- Church: Roman Catholic
- Archdiocese: Armagh
- Appointed: 25 March 1991
- Term ended: 26 February 2013
- Predecessor: Francis Lenny
- Successor: Michael Router
- Other post: Titular Bishop of Hieron

Orders
- Ordination: 18 June 1967
- Consecration: 21 April 1991 by Cahal Daly

Personal details
- Born: 24 June 1941 Lordship, County Louth Ireland
- Died: 12 December 2016 (aged 75) Dublin, Ireland
- Alma mater: St. Patrick’s College, Maynooth

= Gerard Clifford =

Irish bishop (1941–2016)

Bishop Gerard Clifford (24 June 1941 – 12 December 2016) was an Irish prelate of the Catholic Church who served as Auxiliary Bishop of Armagh, Ireland from 1991 until 2013. He was born in Lordship, County Louth. He was educated at Bellurgan National School, Bush Vocational School, St Mary's College, Dundalk, and Saint Patrick’s College, Armagh. He studied for the priesthood at St. Patrick’s College, Maynooth and undertook postgraduate studies both in Maynooth and in the Jesuit Lumen Vitae, Brussels.

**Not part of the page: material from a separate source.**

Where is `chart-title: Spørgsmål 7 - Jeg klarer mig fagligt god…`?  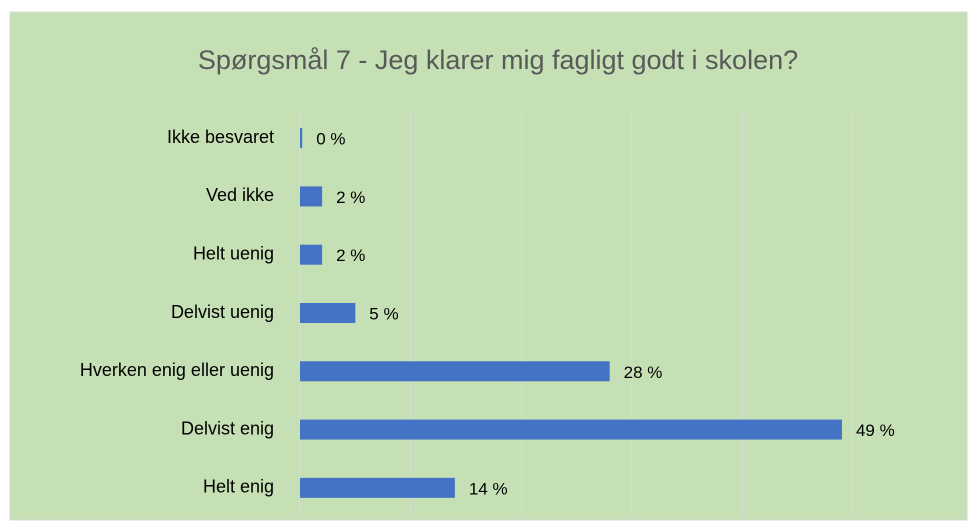
chart-title: Spørgsmål 7 - Jeg klarer mig fagligt god… is located at coordinates (498, 60).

Bishop Clifford was ordained a priest on 18 June 1967 for the diocese and was appointed an auxiliary bishop of Armagh and Titular Bishop of Hieron on 25 March 1991. His episcopal consecration took place on 21 April 1991. The Principal Consecrator was Cardinal Daly; his Principal Co-Consecrators were Archbishop Emanuele Gerada, the Apostolic Nuncio to Ireland, and Francis Joseph MacKiernan, Bishop of Kilmore.